Entre os objetivos legítimos para usar a supervisão digital de maneira mais incisiva estão a prevenção ao vazamento de informações confidenciais, como relativas à propriedade industrial, e de ocorrência de ilícitos, caso em que a empresa pode responder solidariamente em eventual responsabilização civil. Novamente, os meios usados precisam ser adequados também a essas finalidades.
Outro elemento prévio a esse monitoramento é a necessidade de abrir aos funcionários sobre a ocorrência e os objetivos dessa supervisão – avisar aos empregados seria o mínimo.
A Lei Geral de Proteção de Dados Pessoais (LGPD) prevê que o tratamento de dados pessoais, com exceção de hipóteses como proteção à vida e outros casos pontuais, depende do consentimento dos titulares das informações. Quando são dados sensíveis (o que incluiria biometria) a proteção é maior, devendo ser destinada a usos específicos.
Nas relações de trabalho, não se fala em consentimento – como se fosse uma assinatura de termos de um aplicativo, em que é possível discordar. Normalmente, o fundamento legal previsto na LGPD é o legítimo interesse da empresa. Mas há um vício de consentimento nesses casos, por conta da assimetria da relação empregador e empregado”, explica Rony Vainzof, sócio do escritório especializado em proteção de dados Opice Blum, Bruno e Vainzof, em São Paulo.
Segundo ele, vale como guia o princípio da transparência adotado pela LGPD, pelo qual a finalidade do uso de dados e do monitoramento deve ser informada com clareza, de preferência de forma acessível para que todos entendam.
As empresas também precisam levar em conta que, quanto mais dados elas coletam e armazenam, mais cuidados com o tratamento e a segurança deles precisam ser colocados em prática.
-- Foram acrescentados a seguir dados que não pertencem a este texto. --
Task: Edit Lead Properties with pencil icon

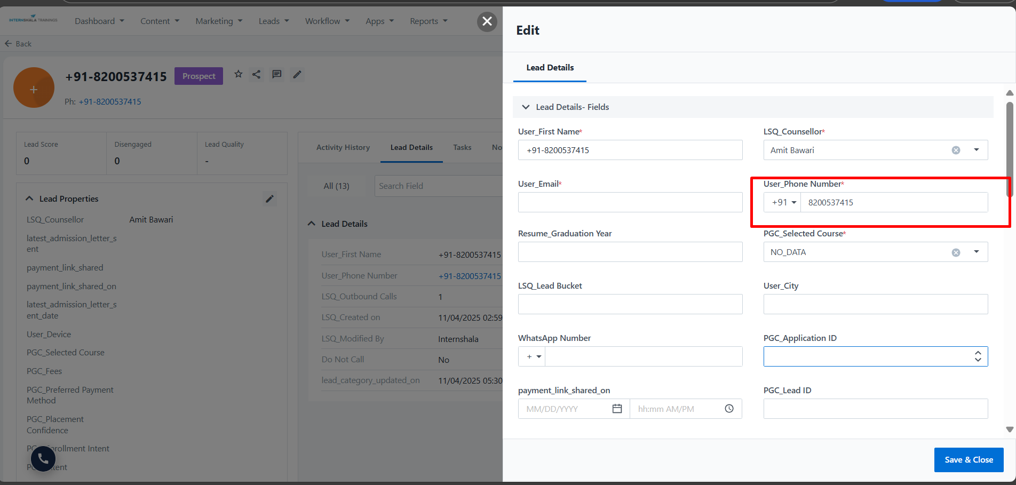Action: pos(269,199)
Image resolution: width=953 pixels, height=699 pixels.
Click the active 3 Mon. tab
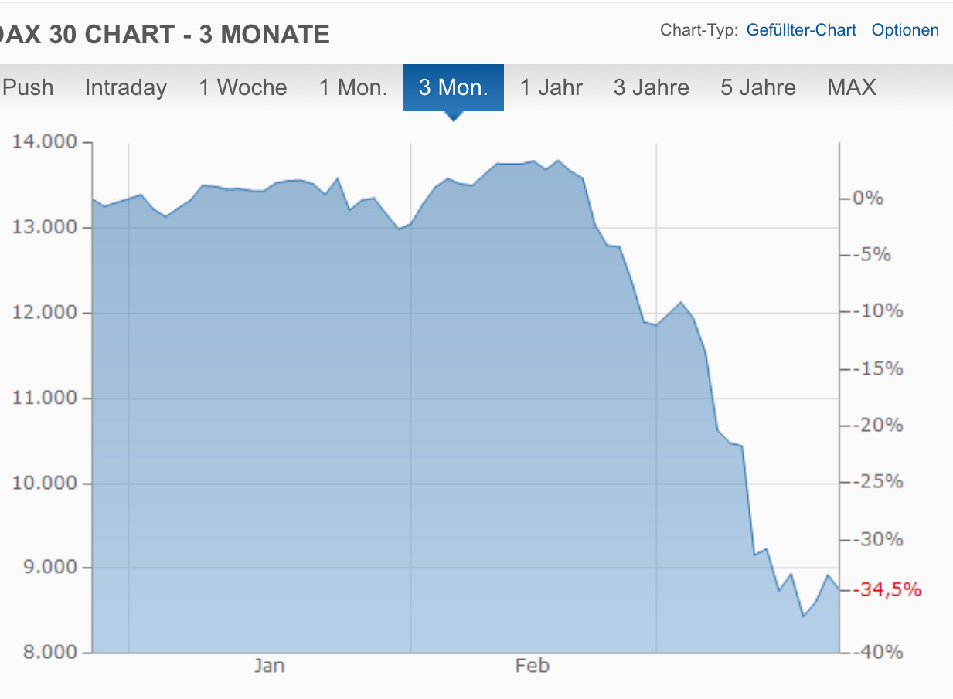click(454, 87)
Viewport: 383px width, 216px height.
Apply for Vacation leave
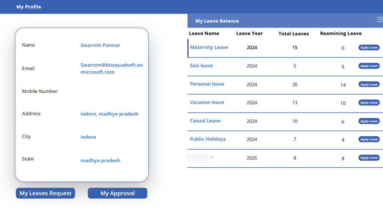point(369,103)
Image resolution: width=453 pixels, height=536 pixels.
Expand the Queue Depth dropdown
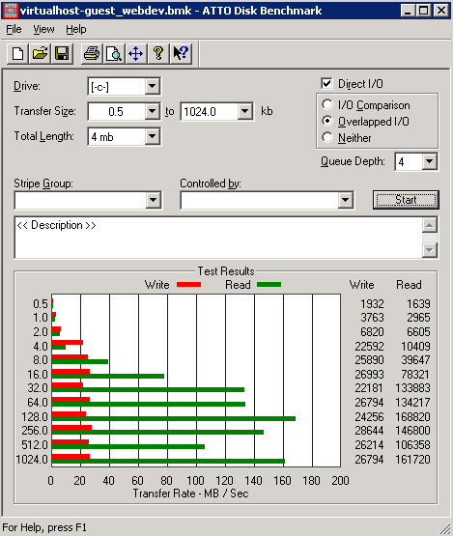pos(430,161)
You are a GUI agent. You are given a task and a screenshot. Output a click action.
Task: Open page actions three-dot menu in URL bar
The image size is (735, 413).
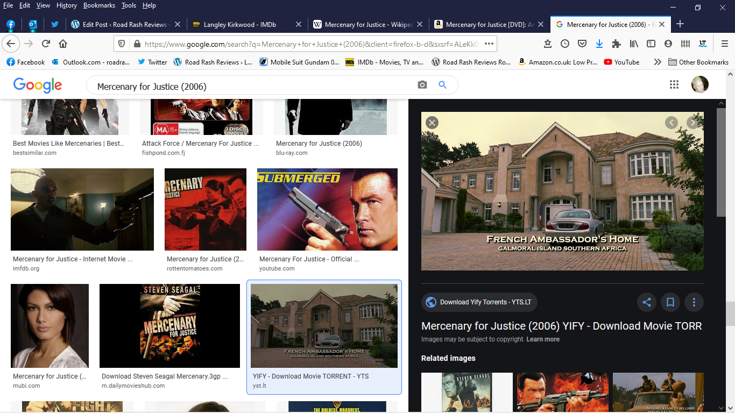[489, 44]
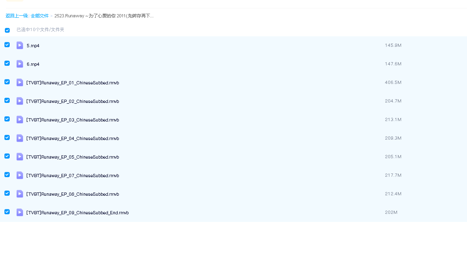Screen dimensions: 467x253
Task: Click the current folder name in breadcrumb
Action: pyautogui.click(x=104, y=16)
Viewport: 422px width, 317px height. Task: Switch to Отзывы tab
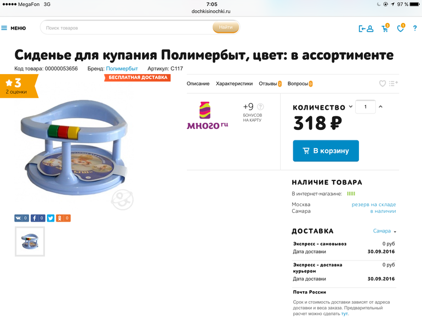(x=270, y=84)
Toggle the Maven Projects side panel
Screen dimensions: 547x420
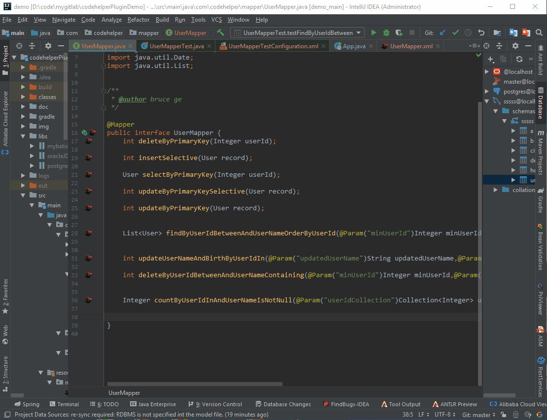[x=541, y=153]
O que, evidentemente, tem custos.
Nessa linha, os dados não podem ser compartilhados com terceiros para finalidades distintas e devem seguir prazo de armazenamento que corresponda aos objetivos da coleta – se é para controlar jornada, não precisam permanecer no controle da empresa além do prazo prescricional para uma demanda judicial, por exemplo.
O norte para os limites ao bossware passam também, de forma bastante intuitiva, por admitir o que já não seria aceitável nas relações presenciais. “Imagine haver um supervisor ao lado da mesa do trabalhador o tempo todo, de forma ostensiva e permanente. É simples perceber que seria abusivo”, aponta Leandro Fernandez, juiz do Tribunal Regional do Trabalho da 6ª Região (TRT6) que estuda novas tecnologias nas relações trabalhistas.
“O acompanhamento ao logo da jornada, inclusive de produtividade, é aceitável, mas a gestão não pode ser feita por intimidação. Isso inclui a imposição do monitoramento como forma de ameaça ou terror constante”, completa.
A demarcação da linha entre supervisão e assédio vai nesse sentido. Inclusive, o monitoramento ostensivo, embora possa ser visto como potencialmente capaz de melhorar os níveis de produtividade de empresas, oferece riscos justamente quando essas zonas não estão bem separadas.
Em última análise, o empregador pode ser responsabilizado e condenado a indenizar ex-funcionários se for constatada a caracterização de assédio ou que adoecimentos psicológicos foram causados por esse tipo de comportamento.
Também já está consolidado que exigência de metas impossíveis e parcos intervalos para descanso ou idas ao banheiro não são toleráveis, então os mesmos parâmetros seriam aplicáveis quando esse controle é feito por programas de computador.